Entries supplied ▸

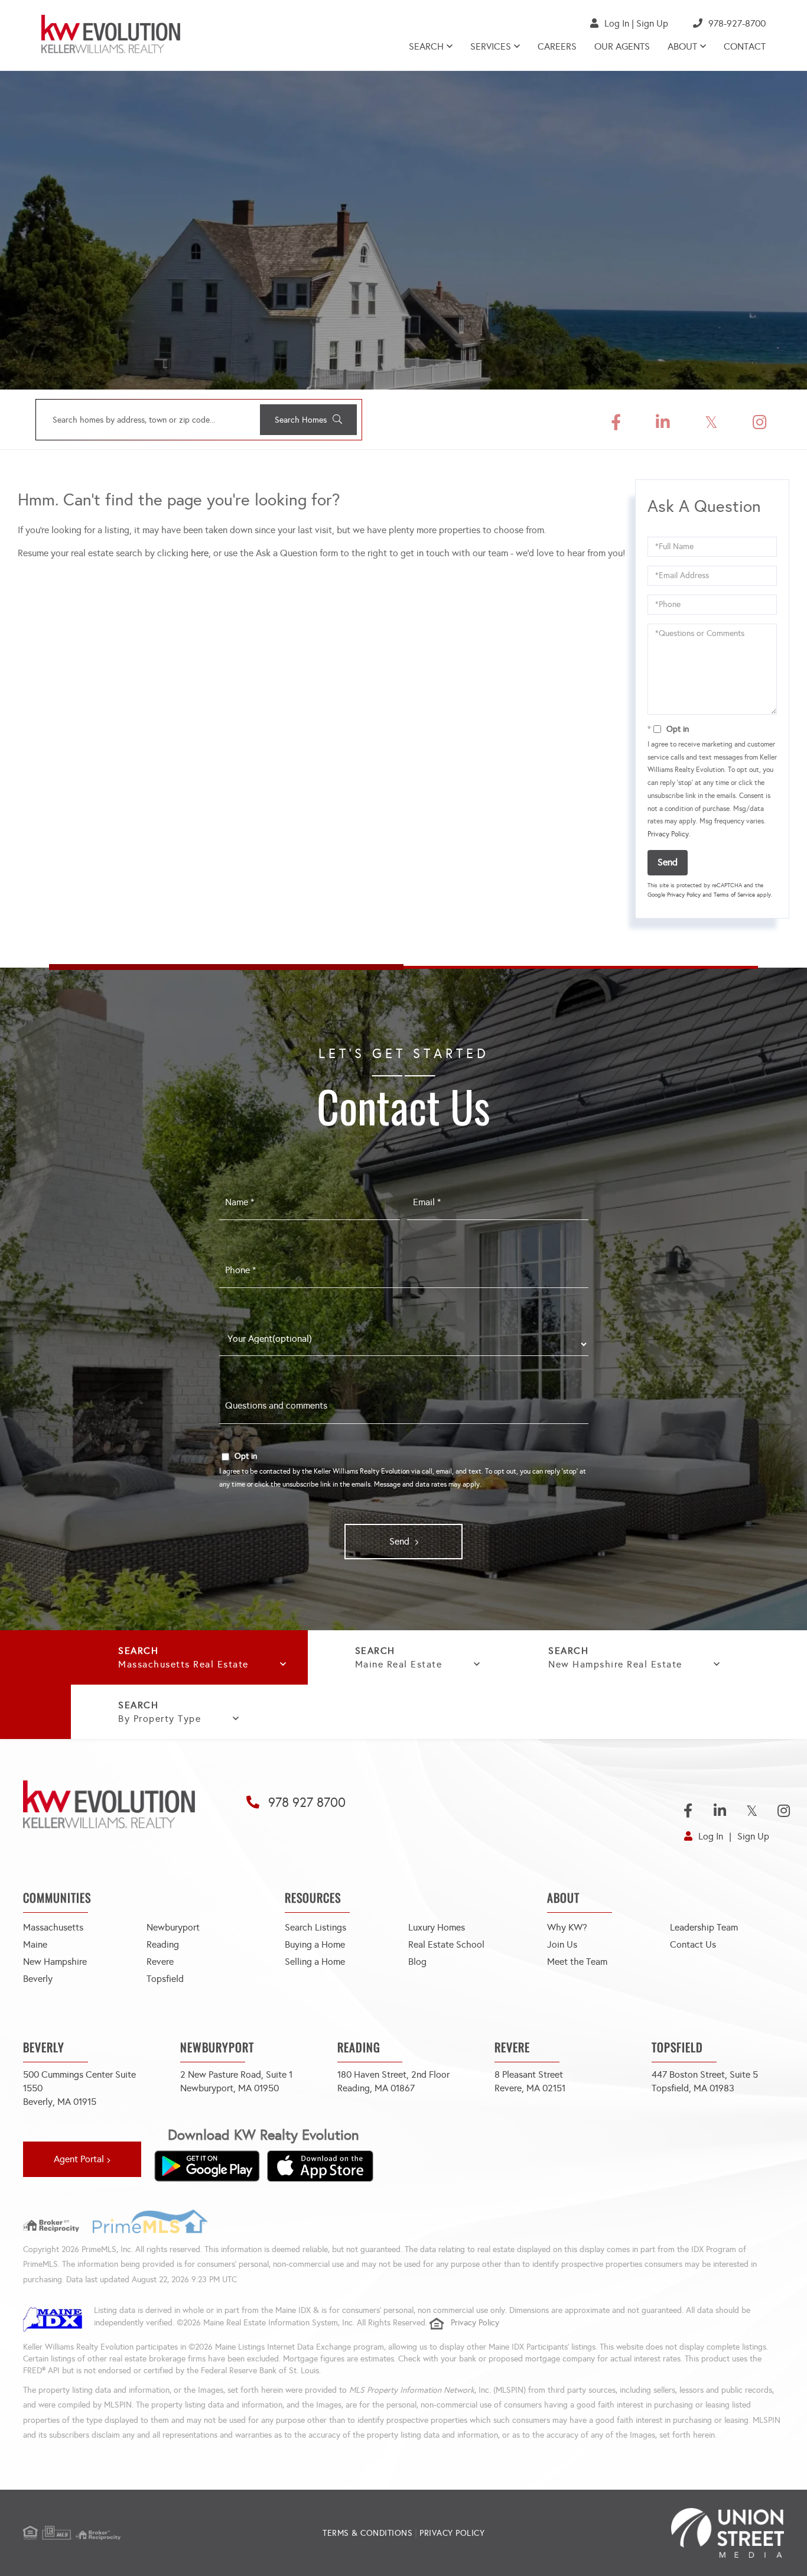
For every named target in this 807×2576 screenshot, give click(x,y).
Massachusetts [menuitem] (53, 1927)
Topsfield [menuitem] (165, 1978)
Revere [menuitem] (160, 1961)
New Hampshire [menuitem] (55, 1961)
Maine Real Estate (398, 1664)
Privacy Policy (668, 834)
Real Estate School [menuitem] (446, 1944)
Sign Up (652, 23)
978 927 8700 (307, 1803)
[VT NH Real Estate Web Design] (657, 2532)
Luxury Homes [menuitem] (436, 1927)
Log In (616, 23)
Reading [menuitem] (163, 1944)
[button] (308, 419)
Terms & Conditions (367, 2533)
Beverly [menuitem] (38, 1978)
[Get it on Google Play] (207, 2166)
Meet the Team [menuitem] (577, 1961)
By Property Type (159, 1718)
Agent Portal (79, 2159)
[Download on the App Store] (320, 2166)
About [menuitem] (682, 46)
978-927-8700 (737, 23)
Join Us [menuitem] (562, 1944)
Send (668, 862)
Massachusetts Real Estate (183, 1664)
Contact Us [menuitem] (693, 1944)
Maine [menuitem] (35, 1944)
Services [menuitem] (490, 46)
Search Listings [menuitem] (315, 1927)
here (200, 553)
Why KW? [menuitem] (567, 1927)
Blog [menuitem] (417, 1961)
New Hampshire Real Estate (615, 1664)
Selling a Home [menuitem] (315, 1961)
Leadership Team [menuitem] (704, 1927)
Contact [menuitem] (745, 46)
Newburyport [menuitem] (173, 1927)
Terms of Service (734, 894)
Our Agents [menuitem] (622, 46)
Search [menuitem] (426, 46)
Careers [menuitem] (557, 46)
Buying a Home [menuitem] (315, 1944)
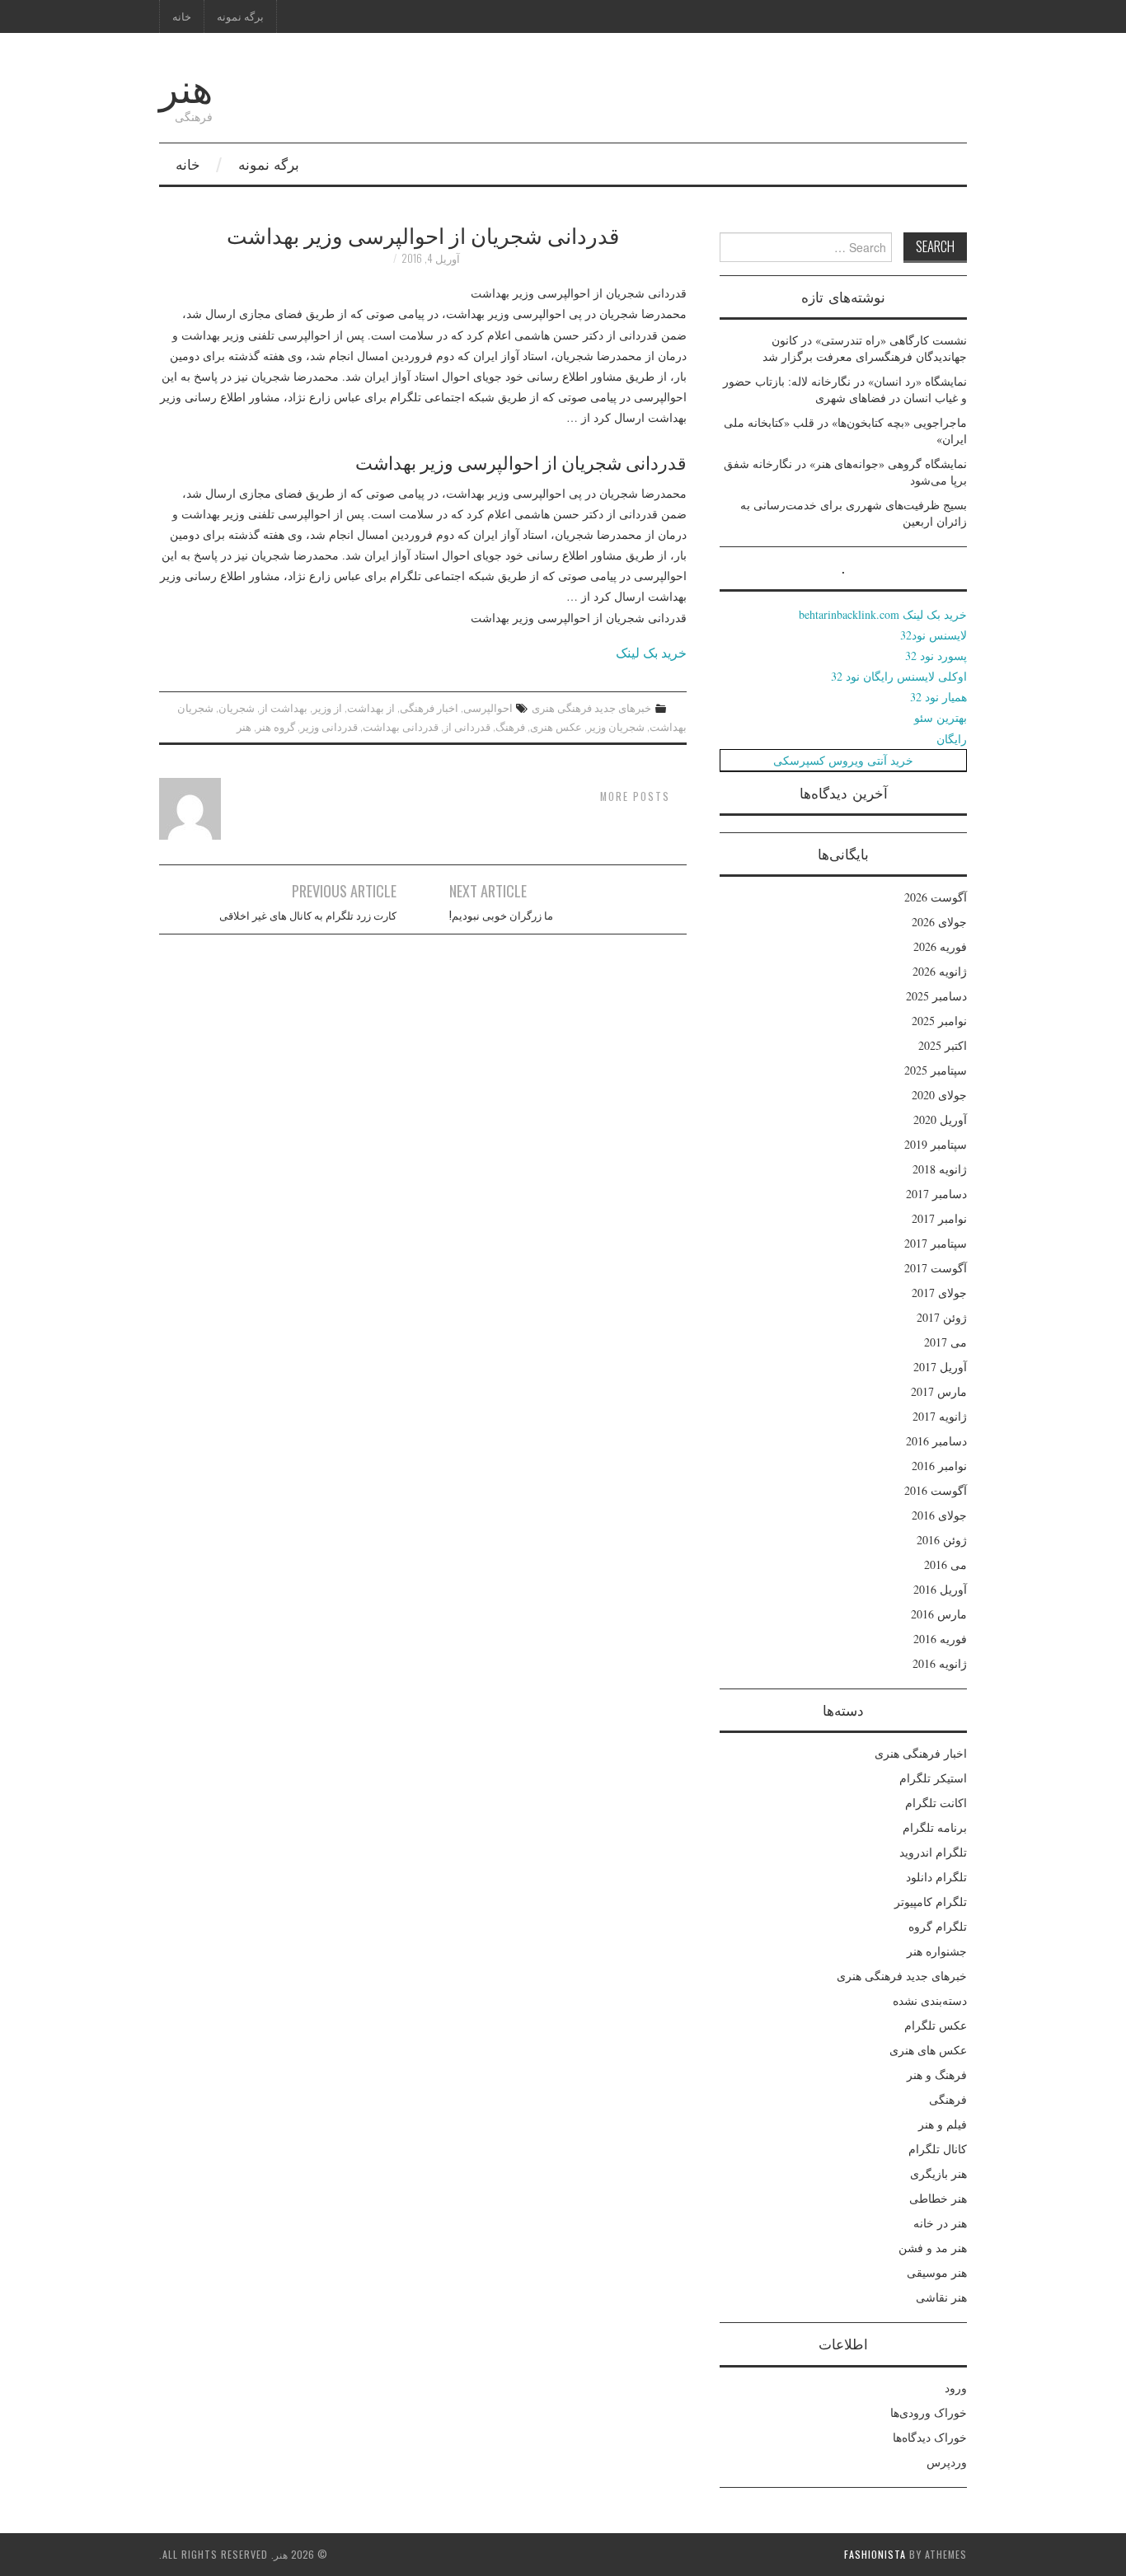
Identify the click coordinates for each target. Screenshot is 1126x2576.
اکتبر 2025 (942, 1045)
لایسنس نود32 (933, 635)
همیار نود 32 (938, 697)
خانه (181, 16)
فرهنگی (948, 2099)
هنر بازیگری (938, 2173)
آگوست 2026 (935, 897)
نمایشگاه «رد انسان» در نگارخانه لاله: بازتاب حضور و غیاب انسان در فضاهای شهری (845, 389)
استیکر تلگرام (933, 1778)
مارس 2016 (939, 1614)
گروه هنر (275, 726)
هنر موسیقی (937, 2272)
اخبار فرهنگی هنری (921, 1753)
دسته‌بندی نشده (930, 2000)
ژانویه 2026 (940, 971)
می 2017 (945, 1342)
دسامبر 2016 (936, 1441)
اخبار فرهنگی (429, 707)
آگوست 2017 (935, 1268)
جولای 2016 (939, 1515)
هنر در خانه (940, 2223)
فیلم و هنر (942, 2124)
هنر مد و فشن (932, 2247)
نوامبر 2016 (939, 1465)
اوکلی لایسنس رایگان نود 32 (899, 676)
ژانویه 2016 (940, 1663)
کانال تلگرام (937, 2149)
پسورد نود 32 (936, 655)
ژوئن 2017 (942, 1317)
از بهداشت (371, 707)
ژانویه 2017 (940, 1416)
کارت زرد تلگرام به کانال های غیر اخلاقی (307, 915)
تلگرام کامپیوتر (930, 1901)
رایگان (951, 739)
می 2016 (945, 1564)
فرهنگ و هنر (937, 2074)
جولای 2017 (939, 1292)
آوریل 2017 (940, 1367)
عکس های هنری (928, 2050)
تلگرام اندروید (933, 1852)
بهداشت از (283, 707)
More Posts (635, 796)
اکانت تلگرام (936, 1802)
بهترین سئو (940, 717)
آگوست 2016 (935, 1490)
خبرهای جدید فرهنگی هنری (591, 707)
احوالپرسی (488, 707)
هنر (186, 85)
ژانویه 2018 (940, 1169)
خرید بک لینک (651, 652)
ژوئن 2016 (942, 1540)
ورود (956, 2388)
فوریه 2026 (940, 946)
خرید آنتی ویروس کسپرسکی (843, 760)
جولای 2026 (939, 922)
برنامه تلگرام (935, 1827)
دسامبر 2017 (936, 1193)
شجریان (236, 707)
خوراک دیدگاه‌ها (930, 2437)
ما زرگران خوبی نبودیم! (501, 915)
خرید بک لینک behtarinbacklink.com (883, 614)
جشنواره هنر (937, 1951)
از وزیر (327, 707)
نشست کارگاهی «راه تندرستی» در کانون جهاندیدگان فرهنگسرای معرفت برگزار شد (864, 348)
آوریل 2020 (940, 1119)
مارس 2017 (939, 1391)
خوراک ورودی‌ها (928, 2412)
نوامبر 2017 (939, 1218)
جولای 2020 (939, 1095)
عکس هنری (556, 726)
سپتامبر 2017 (935, 1243)
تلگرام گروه (937, 1926)
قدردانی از (466, 726)
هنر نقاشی (941, 2297)
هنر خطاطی (938, 2198)
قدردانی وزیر (329, 726)
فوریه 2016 (940, 1638)
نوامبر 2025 (939, 1020)
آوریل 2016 (940, 1589)
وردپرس (947, 2462)
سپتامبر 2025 (935, 1070)
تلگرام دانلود (936, 1877)
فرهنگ (510, 726)
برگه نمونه (240, 16)
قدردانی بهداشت (401, 726)
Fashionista (875, 2554)
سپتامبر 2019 (935, 1144)
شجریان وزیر (616, 726)
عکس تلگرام (935, 2025)
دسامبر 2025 (936, 996)
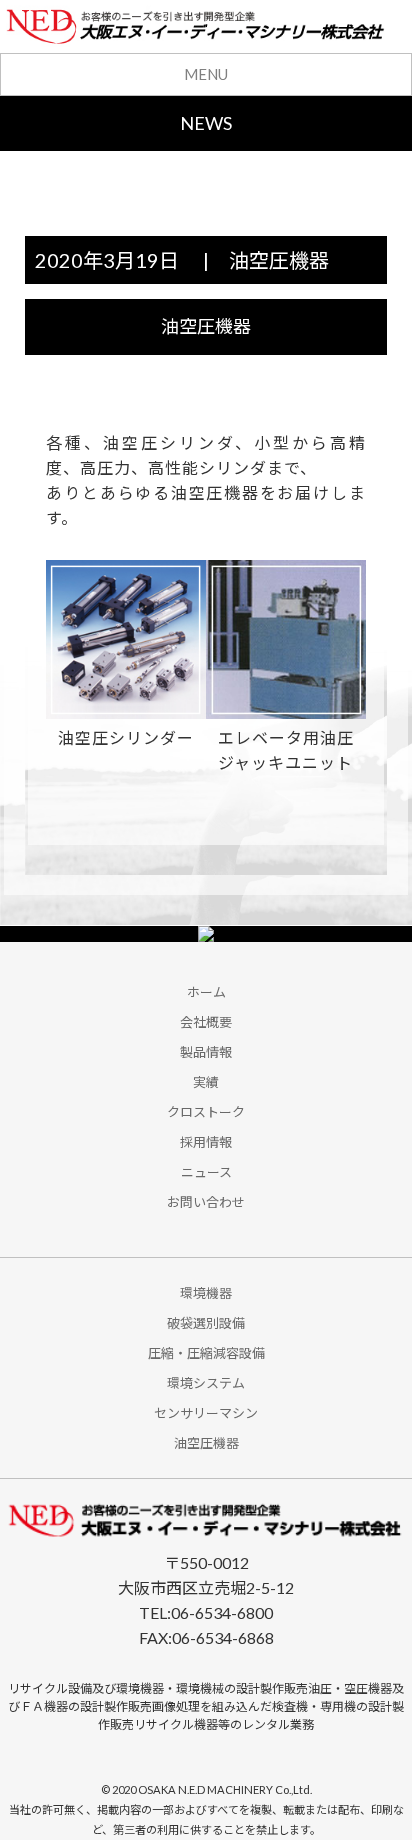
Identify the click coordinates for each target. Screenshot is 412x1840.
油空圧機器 (279, 260)
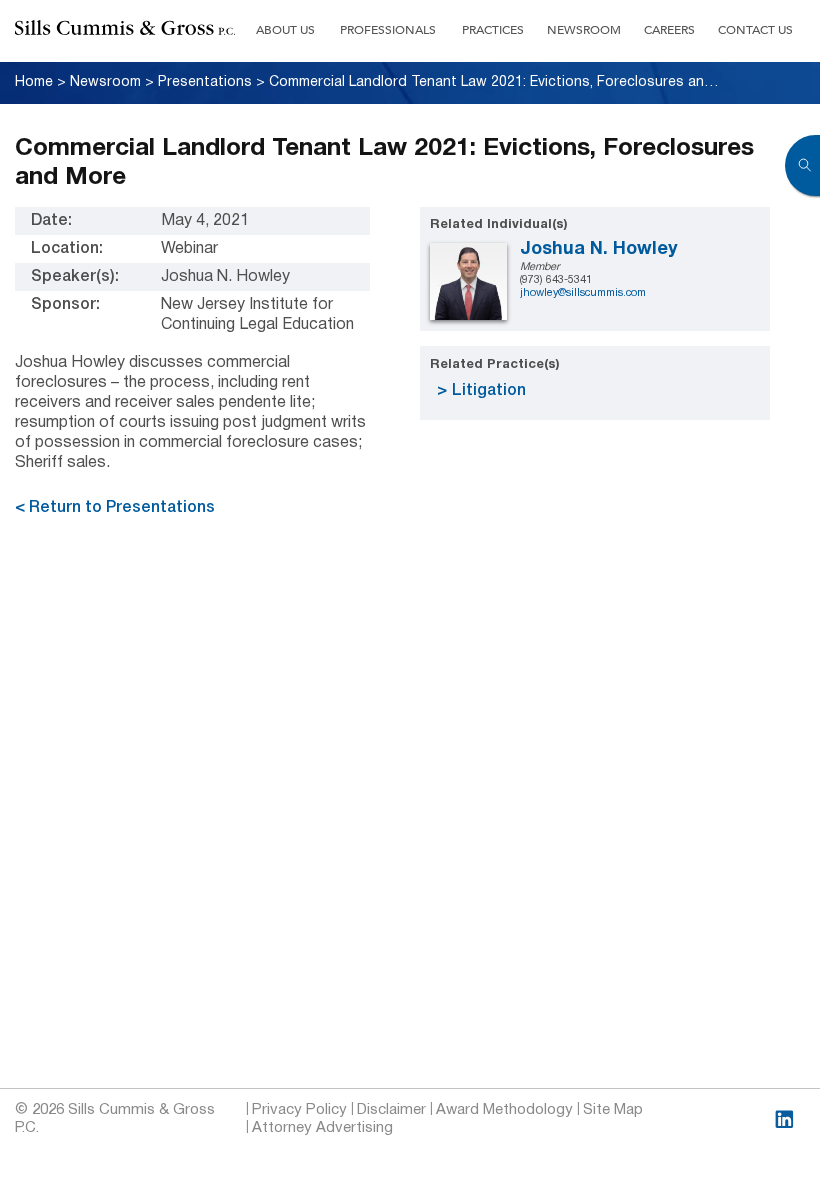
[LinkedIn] (784, 1119)
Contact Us (755, 30)
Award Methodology (504, 1110)
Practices (493, 30)
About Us (285, 30)
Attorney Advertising (322, 1128)
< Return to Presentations (115, 508)
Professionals (388, 30)
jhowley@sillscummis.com (583, 293)
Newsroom (584, 30)
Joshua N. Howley (599, 249)
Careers (669, 30)
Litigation (489, 391)
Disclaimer (391, 1110)
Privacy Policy (299, 1110)
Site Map (613, 1110)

Exercise requirements ▸
Whatever else the listing above holds, retype exactly only the lines from the one containing "هنر (186, 85)" to the one containing "عکس هنری (556, 726)", both ends kept.

Exercise solution ▸
هنر (186, 85)
ژانویه 2018 (940, 1169)
خرید بک لینک (651, 652)
ژوئن 2016 (942, 1540)
ورود (956, 2388)
فوریه 2026 (940, 946)
خرید آنتی ویروس کسپرسکی (843, 760)
جولای 2026 (939, 922)
برنامه تلگرام (935, 1827)
دسامبر 2017 (936, 1193)
شجریان (236, 707)
خوراک دیدگاه‌ها (930, 2437)
ما زرگران خوبی نبودیم! (501, 915)
خرید بک لینک behtarinbacklink.com (883, 614)
جشنواره هنر (937, 1951)
از وزیر (327, 707)
نشست کارگاهی «راه تندرستی» در کانون جهاندیدگان فرهنگسرای معرفت برگزار شد (864, 348)
آوریل 2020 (940, 1119)
مارس 2017 (939, 1391)
خوراک ورودی‌ها (928, 2412)
نوامبر 2017 (939, 1218)
جولای 2020 (939, 1095)
عکس هنری (556, 726)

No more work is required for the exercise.